KOROĞLU
Hayatı hakkında bildiklerimiz pek azdır. Önceleri Köroğlu ile karıştırılmakta idi. Evliya Çelebi’nin Seyahatnâme’sinde Koroğlu ile Köroğlu’nun yan yana yer alması, her ikisinin ayrı birer şair olduklarının işareti olarak kabul edilmiştir (Z. Danışman, 8, 139).

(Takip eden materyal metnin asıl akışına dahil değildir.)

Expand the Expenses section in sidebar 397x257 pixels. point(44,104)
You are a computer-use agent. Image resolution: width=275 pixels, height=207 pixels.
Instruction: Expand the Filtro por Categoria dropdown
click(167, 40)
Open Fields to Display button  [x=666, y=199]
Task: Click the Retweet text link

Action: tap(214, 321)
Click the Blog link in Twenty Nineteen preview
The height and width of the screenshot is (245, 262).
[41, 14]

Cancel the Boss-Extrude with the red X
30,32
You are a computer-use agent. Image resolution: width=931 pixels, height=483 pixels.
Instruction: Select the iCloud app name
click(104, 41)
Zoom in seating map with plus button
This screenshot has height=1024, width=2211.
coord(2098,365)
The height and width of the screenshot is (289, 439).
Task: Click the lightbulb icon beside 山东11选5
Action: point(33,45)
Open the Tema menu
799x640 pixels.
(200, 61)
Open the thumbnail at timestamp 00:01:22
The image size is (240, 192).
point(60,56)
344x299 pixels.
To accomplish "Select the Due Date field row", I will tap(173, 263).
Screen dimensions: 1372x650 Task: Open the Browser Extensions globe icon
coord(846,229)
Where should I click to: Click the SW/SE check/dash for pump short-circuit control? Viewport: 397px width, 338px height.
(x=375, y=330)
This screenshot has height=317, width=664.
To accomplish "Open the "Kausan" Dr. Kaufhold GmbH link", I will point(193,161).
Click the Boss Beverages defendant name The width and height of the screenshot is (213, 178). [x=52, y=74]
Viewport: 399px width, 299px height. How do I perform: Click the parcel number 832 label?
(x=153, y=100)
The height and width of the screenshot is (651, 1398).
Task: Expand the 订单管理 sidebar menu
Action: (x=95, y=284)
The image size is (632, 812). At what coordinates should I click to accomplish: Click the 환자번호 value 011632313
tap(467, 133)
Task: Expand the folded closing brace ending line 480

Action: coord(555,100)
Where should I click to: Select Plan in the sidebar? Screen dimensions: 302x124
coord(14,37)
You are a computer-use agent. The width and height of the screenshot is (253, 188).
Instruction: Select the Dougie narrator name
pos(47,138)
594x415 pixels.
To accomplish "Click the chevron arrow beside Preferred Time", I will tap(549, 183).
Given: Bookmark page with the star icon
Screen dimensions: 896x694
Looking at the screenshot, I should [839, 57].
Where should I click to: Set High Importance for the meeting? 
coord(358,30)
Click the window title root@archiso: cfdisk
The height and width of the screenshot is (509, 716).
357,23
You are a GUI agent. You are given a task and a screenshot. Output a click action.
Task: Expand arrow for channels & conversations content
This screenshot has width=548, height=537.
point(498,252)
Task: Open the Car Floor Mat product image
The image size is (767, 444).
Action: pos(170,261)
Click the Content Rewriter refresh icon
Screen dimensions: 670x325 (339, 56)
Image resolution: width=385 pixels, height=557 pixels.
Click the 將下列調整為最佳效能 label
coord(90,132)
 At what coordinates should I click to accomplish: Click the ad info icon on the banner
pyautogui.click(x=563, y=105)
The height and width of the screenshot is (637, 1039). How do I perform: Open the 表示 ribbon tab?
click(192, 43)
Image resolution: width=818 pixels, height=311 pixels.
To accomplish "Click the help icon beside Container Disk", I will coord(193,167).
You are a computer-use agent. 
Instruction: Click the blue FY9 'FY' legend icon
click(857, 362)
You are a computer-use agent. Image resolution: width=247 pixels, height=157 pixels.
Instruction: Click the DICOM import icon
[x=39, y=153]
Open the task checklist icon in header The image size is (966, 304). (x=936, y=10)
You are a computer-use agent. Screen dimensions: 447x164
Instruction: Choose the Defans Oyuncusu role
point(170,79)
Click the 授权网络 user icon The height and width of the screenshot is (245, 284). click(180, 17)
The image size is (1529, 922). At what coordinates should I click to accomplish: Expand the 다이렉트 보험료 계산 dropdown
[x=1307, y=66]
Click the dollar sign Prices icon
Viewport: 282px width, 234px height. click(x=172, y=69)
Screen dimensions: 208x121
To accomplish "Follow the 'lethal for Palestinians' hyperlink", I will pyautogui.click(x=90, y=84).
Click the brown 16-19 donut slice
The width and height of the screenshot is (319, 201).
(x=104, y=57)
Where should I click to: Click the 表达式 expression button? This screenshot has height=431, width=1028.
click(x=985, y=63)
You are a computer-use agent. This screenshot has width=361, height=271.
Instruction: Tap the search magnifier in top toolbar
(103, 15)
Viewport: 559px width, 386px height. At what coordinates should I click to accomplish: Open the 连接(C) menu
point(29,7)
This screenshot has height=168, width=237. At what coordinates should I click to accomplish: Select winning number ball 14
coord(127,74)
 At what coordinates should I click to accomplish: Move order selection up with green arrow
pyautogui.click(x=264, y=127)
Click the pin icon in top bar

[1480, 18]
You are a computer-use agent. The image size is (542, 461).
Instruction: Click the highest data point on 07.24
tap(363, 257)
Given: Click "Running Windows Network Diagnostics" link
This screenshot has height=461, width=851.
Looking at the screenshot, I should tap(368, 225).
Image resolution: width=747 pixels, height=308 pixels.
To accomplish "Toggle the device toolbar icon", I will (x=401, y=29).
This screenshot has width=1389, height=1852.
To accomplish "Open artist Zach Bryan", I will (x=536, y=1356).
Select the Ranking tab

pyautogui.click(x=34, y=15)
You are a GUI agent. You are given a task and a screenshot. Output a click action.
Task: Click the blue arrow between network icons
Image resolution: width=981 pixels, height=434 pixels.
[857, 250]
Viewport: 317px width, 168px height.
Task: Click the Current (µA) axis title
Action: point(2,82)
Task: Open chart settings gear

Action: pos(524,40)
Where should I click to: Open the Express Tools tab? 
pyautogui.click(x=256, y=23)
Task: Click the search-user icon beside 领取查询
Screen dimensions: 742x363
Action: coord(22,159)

Dâvud Paşa’yı idamdan kurtarmak isteyen yeniçeriler arasında yer almıştır; bunların 1632’den itibaren ortadan kaldırıldıkları gözönüne alınırsa, onun da bu yıllarda ölmüş olacağı tahmin edilebilir.
İyi çöğür çalan, sade bir dille şiirler söyleyen Koroğlu’yu, günümüze kadar gelebilen şiirlerine bakarak başardı bir şair olarak kabul edebiliriz.
Şairnâmelerde kendisiyle ilgili her hangi bir bilgiye rastlanılamamıştır.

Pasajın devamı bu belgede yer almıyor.